Die Einwohner von Collaton haben nicht auf Luisa gewartet. Der Garten erntet Ablehnung, bevor der erste Sämling gesetzt ist. Luisa geht mit einem Infoabend in die Offensive, doch die Einheimischen lassen sich nicht so einfach für das Projekt begeistern, geschweige denn dazu bewegen mitzuarbeiten. Die einzige Unterstützung kommt seitens des engagierte Lehrers Cas, der in seiner Freizeit einen Boxclub leitet und immer ein offenes Ohr und eine Mahlzeit für die sozial benachteiligten jungen Einwohner des Städtchens hat. Er stellt Luisa seinen Schreibtisch zur Verfügung und vermittelt (oder verdonnert) die siebzehnjährige Harper als Hilfe. Sie soll ihre Sozialstunden, die sie als Strafe kassiert hat, bei Luisa abarbeiten.
Es ist viel Schweiss und Mühe notwendig, bis das Altersheim regelmässig Blumensträusse sowie Früchte und Gemüse aus dem Garten erhält und der ehemalige Schandfleck als Bereicherung des Ortes angenommen wird. Die Leserin leidet besonders mit Harper mit, die auf ihren jungen Schultern viele Lasten und faktisch alleine die Verantwortung für den jüngeren (wohl autistischen) Bruder trägt und hofft, dass sie ihren Weg aus der familiären Misere findet. Harper ist technisch ausserordentlich begabt und Luisa vermittelt ihr die Möglichkeit, ihre theoretische Idee einer Wassergewinnungsanlage zu verfolgen und stellt ihr dazu sogar die Pilz-Forschungen von Reuben zur Verfügung.
Mit dem Spriessen des Grünzeugs findet auch Luisa wieder Lebensfreude, doch Sabotageakte bringen überwunden geglaubte Traumata wieder an die Oberfläche. Die Katastrophe eröffnet aber auch Chancen, Harpers Ideen in der Praxis umzusetzen und beweist, wieviel Positives das Gartenprojekt in Collaton bewegt hat.

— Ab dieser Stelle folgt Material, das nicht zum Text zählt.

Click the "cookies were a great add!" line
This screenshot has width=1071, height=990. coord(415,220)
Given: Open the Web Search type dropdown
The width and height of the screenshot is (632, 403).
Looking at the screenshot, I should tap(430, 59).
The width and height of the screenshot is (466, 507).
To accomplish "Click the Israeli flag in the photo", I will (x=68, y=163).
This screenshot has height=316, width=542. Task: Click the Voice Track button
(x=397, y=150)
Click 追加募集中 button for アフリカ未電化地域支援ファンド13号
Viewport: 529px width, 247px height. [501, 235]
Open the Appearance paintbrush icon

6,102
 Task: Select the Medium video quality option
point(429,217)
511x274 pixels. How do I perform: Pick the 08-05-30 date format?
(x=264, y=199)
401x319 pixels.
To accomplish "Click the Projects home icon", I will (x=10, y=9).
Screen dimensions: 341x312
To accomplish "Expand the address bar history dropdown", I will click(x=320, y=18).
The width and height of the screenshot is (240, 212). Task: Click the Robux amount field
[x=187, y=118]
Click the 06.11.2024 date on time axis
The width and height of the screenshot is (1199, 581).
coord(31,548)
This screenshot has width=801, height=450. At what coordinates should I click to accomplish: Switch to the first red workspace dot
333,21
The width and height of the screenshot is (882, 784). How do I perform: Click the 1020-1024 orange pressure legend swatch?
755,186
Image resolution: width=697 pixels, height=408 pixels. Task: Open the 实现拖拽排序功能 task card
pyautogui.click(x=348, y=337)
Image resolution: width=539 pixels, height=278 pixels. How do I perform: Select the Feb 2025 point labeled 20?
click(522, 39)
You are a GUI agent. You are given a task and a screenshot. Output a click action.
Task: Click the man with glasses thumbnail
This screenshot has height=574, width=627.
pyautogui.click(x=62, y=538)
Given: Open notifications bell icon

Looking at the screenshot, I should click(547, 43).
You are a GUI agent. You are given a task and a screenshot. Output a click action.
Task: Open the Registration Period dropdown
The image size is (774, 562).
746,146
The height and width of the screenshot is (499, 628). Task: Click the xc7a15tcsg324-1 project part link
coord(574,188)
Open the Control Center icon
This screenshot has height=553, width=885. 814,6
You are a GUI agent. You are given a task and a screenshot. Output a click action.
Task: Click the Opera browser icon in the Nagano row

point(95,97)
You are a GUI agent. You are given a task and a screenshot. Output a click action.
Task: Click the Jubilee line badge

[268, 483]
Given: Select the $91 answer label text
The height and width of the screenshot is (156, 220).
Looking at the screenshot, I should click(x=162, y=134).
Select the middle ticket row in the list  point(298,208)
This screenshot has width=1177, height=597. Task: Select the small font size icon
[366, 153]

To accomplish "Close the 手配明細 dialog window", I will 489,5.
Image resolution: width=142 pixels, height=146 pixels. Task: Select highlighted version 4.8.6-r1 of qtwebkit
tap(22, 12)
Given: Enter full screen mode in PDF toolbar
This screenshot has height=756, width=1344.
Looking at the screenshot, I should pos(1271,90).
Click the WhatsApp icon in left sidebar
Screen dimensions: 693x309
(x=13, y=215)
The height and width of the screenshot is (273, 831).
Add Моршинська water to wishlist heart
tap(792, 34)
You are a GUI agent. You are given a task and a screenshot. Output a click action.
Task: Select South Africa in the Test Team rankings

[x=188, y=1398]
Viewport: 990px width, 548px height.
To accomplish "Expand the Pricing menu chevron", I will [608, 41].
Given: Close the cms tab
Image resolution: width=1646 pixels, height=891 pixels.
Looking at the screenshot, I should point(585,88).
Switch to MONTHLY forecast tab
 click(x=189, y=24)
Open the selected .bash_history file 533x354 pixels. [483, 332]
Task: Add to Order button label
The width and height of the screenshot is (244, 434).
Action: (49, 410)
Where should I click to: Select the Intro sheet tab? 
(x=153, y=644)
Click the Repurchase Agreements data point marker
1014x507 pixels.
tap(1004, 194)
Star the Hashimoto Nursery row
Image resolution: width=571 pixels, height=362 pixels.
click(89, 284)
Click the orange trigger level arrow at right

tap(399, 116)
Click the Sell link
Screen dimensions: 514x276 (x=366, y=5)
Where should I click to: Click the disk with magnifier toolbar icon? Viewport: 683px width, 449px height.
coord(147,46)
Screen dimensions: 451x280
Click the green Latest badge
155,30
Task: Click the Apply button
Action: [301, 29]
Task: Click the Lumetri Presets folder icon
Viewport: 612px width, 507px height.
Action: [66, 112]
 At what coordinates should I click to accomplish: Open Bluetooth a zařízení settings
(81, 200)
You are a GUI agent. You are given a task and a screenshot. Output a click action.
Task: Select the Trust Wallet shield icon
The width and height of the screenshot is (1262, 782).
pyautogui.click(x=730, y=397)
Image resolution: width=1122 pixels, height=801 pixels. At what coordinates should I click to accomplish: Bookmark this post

Die authentischen Charaktere mit ihren Höhen und Tiefen sind von der Autorin authentisch gezeichnet. Gelegentlich fand ich nicht alle Handlungen durchgehend glaubwürdig, so wie die Nebengeschichte rund um Harpers Bruder Max und sein blumiges Geheimnis oder die Vorfälle rund Harpers vorbestraften Cousin Darren. Nichtsdestotrotz zählt die Lektüre zu meinen Lesefavoriten des diesjährigen Frühlings und ich beabsichtige, das Ende Sommer auf Englisch erscheinende Buch «The Secret Orchard» von Sharon Gosling zeitnah in der Originalsprache zu lesen.
Sharon Gosling:
Forgotten Garden
Dumont Buchverlag, 2024
Alle in diesem Beitrag erwähnten Bücher habe ich selber gekauft. Ich bin niemandem gegenüber in irgendeiner Weise verpflichtet und generiere keine Einnahmen aus den im Sofagarten vorgestellten Büchern.